== Segment start ==

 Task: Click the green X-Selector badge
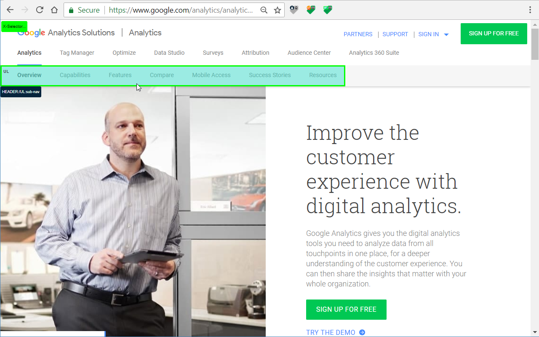(14, 27)
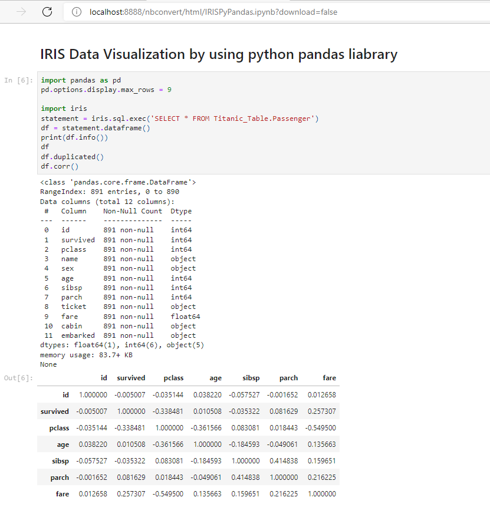Click the fare row label
Image resolution: width=490 pixels, height=507 pixels.
click(x=62, y=494)
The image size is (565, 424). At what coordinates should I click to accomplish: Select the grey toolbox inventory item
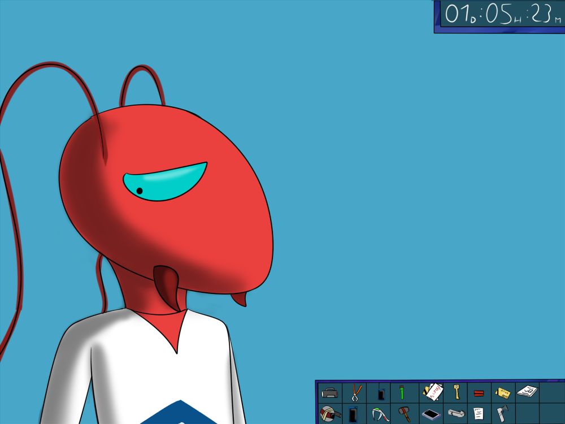pyautogui.click(x=330, y=392)
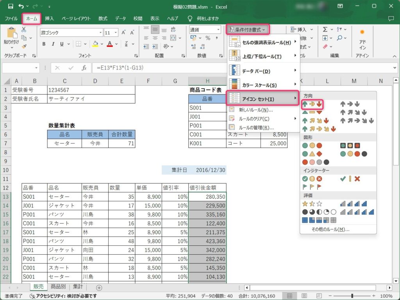Click the fill color paint bucket

(x=95, y=44)
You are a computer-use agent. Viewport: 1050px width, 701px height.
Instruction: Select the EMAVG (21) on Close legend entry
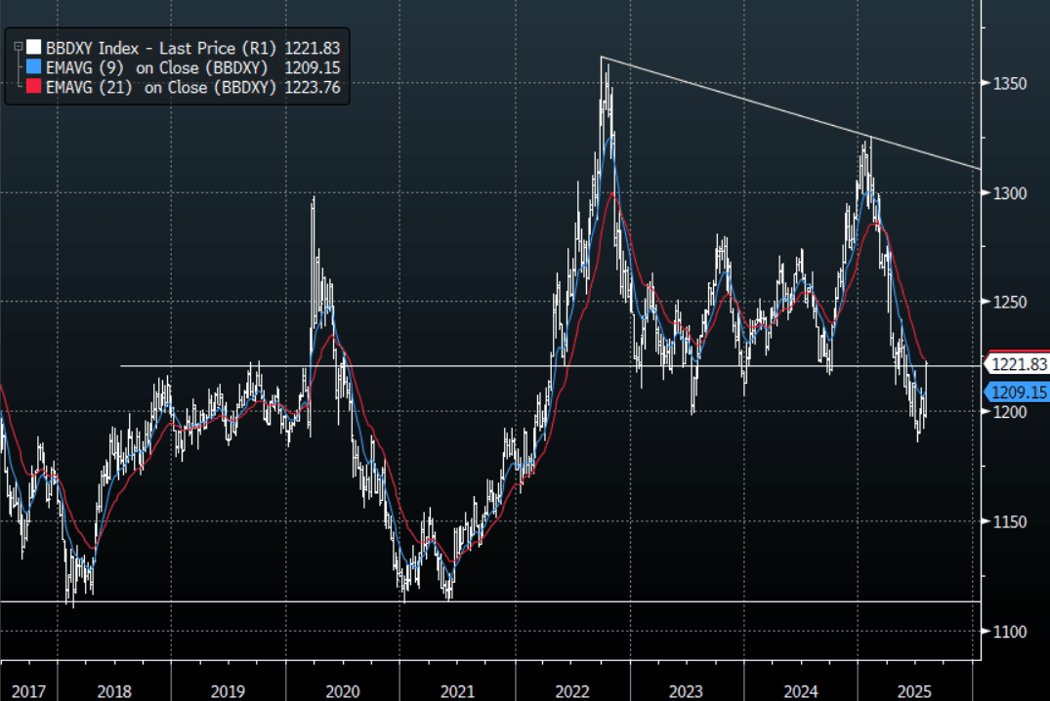pos(161,87)
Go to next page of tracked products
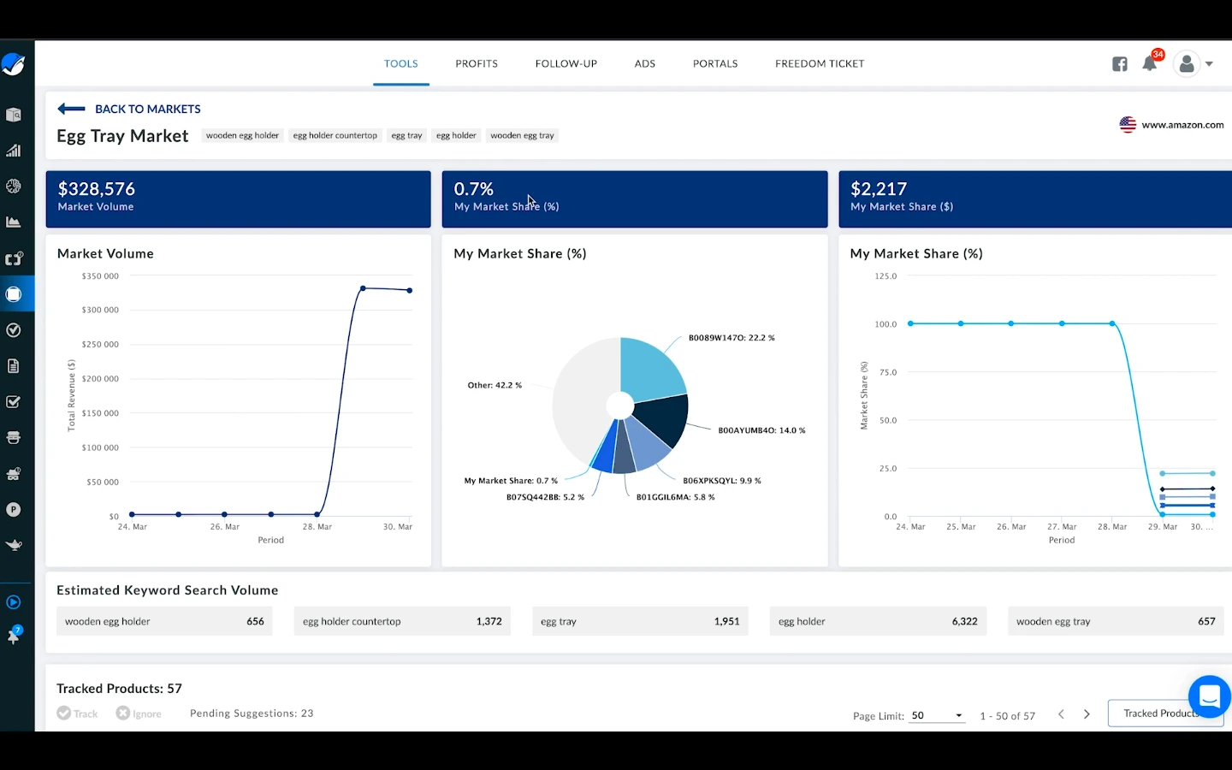The image size is (1232, 770). [x=1087, y=714]
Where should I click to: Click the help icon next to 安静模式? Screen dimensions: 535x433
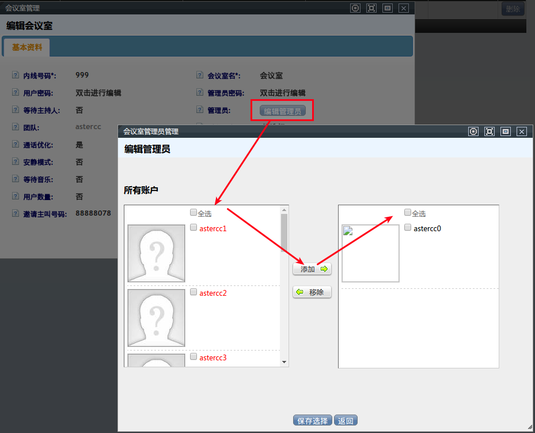[16, 162]
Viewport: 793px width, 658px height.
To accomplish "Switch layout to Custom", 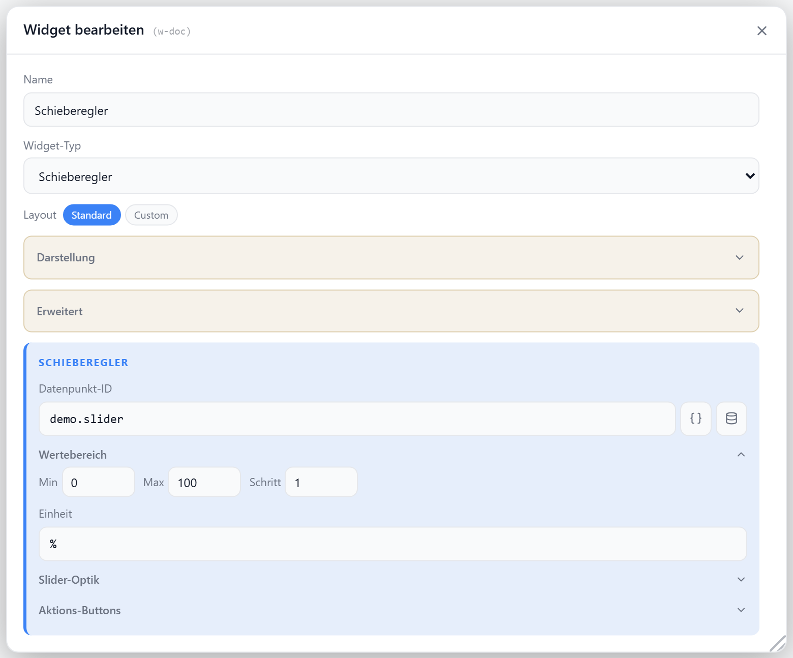I will [x=151, y=215].
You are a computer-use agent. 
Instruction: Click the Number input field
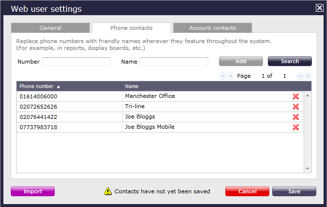tap(76, 62)
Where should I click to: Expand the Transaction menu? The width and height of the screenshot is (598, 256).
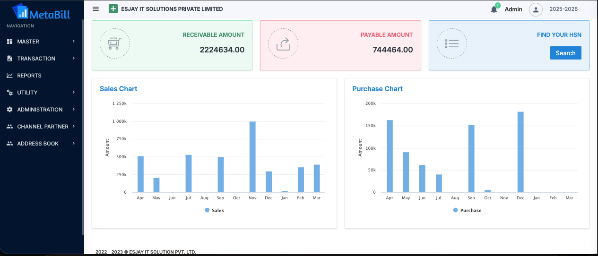pyautogui.click(x=41, y=59)
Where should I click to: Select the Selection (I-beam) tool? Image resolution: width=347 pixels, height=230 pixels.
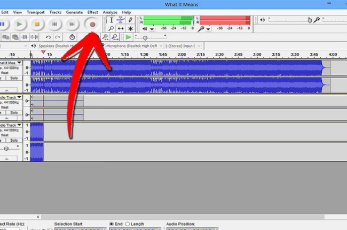click(111, 20)
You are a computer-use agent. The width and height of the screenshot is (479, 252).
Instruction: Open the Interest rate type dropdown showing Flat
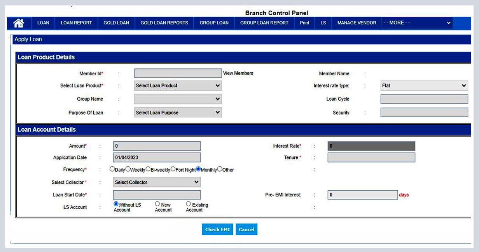pos(424,85)
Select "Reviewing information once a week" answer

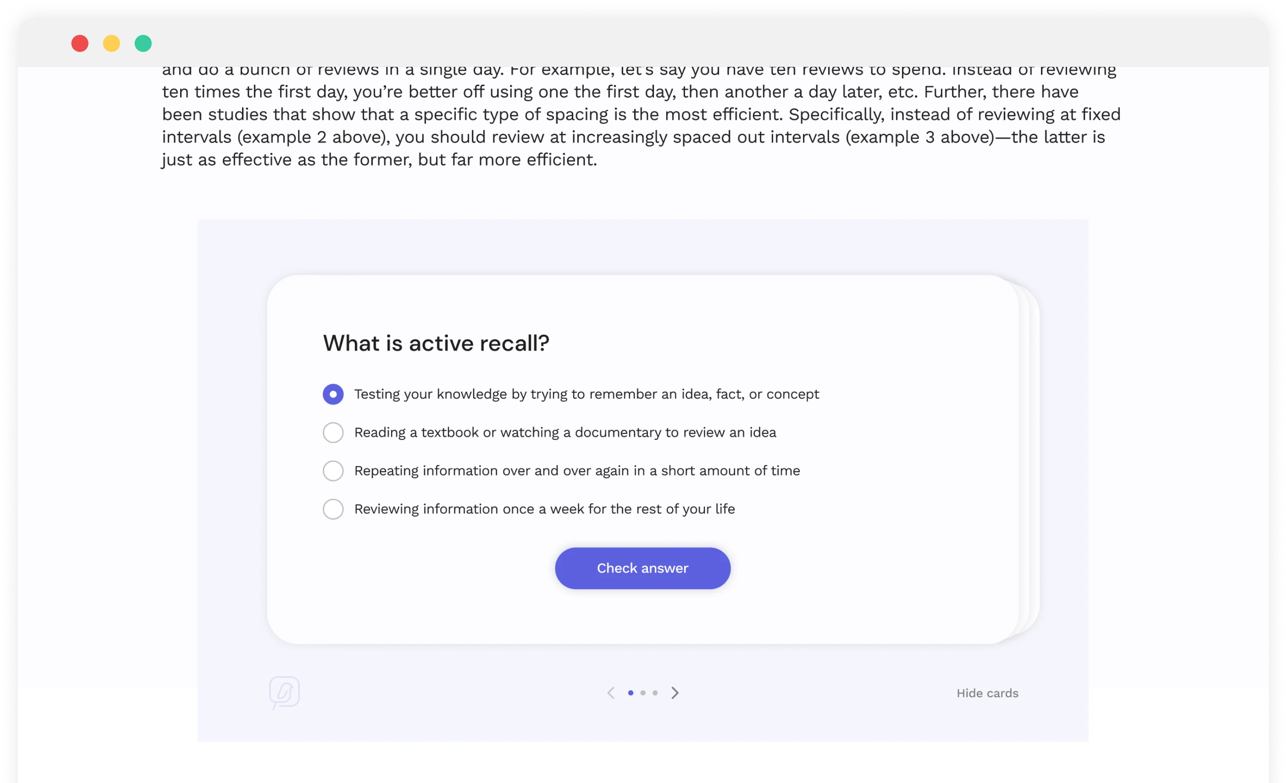click(333, 509)
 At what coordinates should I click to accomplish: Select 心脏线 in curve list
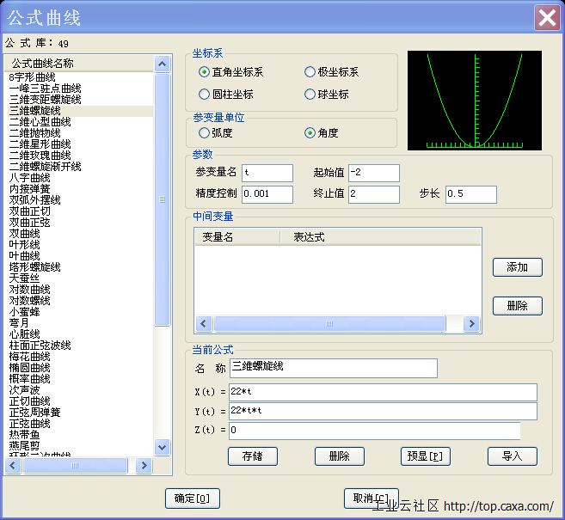click(24, 334)
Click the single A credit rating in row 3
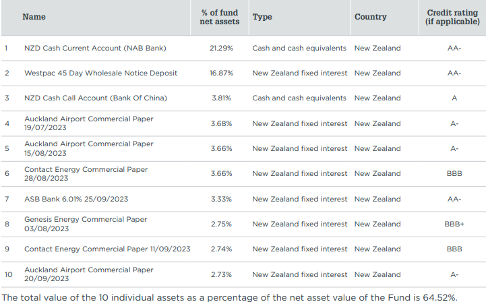 click(x=454, y=98)

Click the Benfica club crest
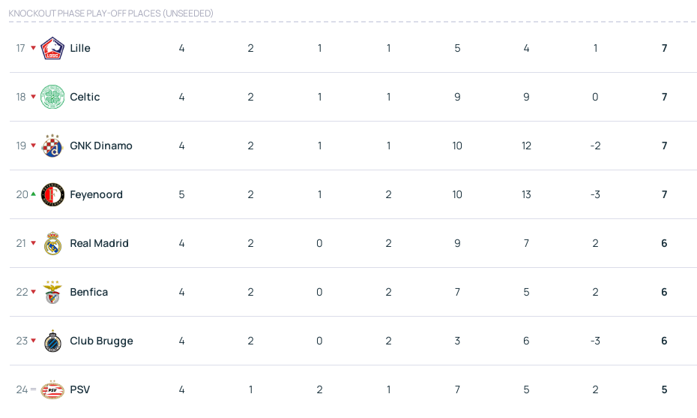pyautogui.click(x=52, y=292)
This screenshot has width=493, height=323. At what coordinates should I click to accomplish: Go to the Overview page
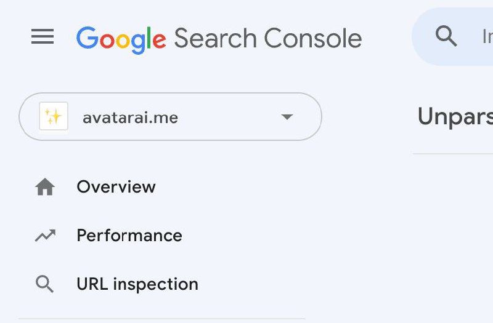[x=116, y=187]
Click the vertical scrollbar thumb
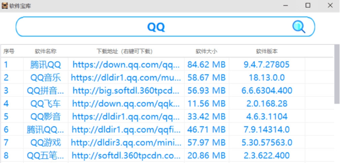Screen dimensions: 340x163 [337, 74]
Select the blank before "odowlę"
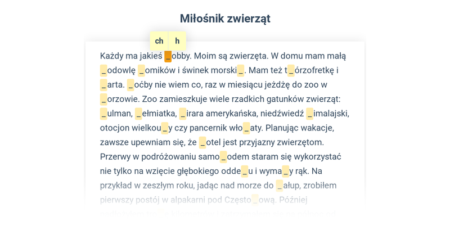 pyautogui.click(x=104, y=71)
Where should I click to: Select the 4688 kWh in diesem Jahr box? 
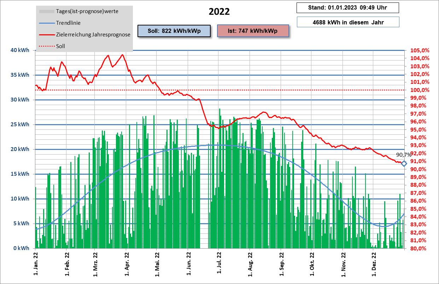(x=348, y=22)
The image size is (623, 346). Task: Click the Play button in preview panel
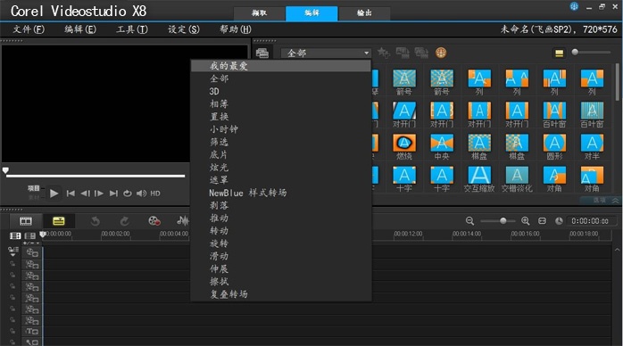point(54,194)
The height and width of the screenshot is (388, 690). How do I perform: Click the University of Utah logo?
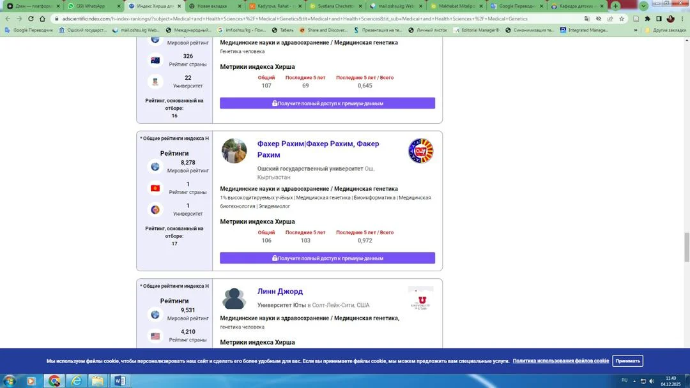(x=420, y=299)
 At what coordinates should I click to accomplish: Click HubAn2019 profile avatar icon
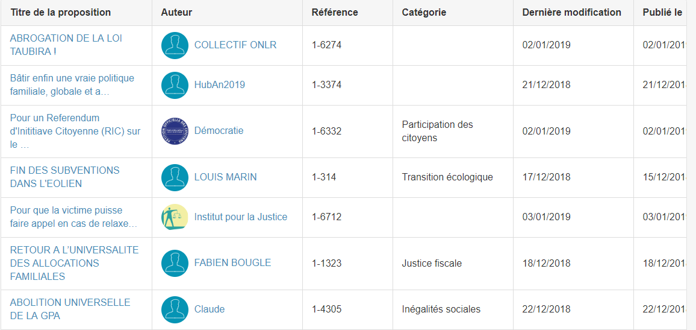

== Segment end ==

__Exercise details__
In the records above, find the line with "You are a computer-use agent. The" and copy from it through the last line exactly, without the pictures.

__Solution to the problem__
You are a computer-use agent. The width and height of the screenshot is (479, 252).
Instruction: Open the Interest rate type dropdown showing Flat
pos(424,85)
Select "Reviewing information once a week" answer

click(333, 509)
 At what coordinates should I click to accomplish: Select 心脏线 in curve list
click(24, 334)
Click the single A credit rating in row 3
 click(x=454, y=98)

Click the Benfica club crest
pyautogui.click(x=52, y=292)
This screenshot has width=493, height=323. At what coordinates should I click to accomplish: Go to the Overview page
[x=116, y=187]
Click the vertical scrollbar thumb
Screen dimensions: 340x163 [337, 74]
Select the blank before "odowlę"
 pyautogui.click(x=104, y=71)
Where should I click to: Select the 4688 kWh in diesem Jahr box? 
(x=348, y=22)
The image size is (623, 346). Task: Click the Play button in preview panel
point(54,194)
The height and width of the screenshot is (388, 690). How do I perform: Click the University of Utah logo?
(x=420, y=299)
 At what coordinates should I click to accomplish: Click HubAn2019 profile avatar icon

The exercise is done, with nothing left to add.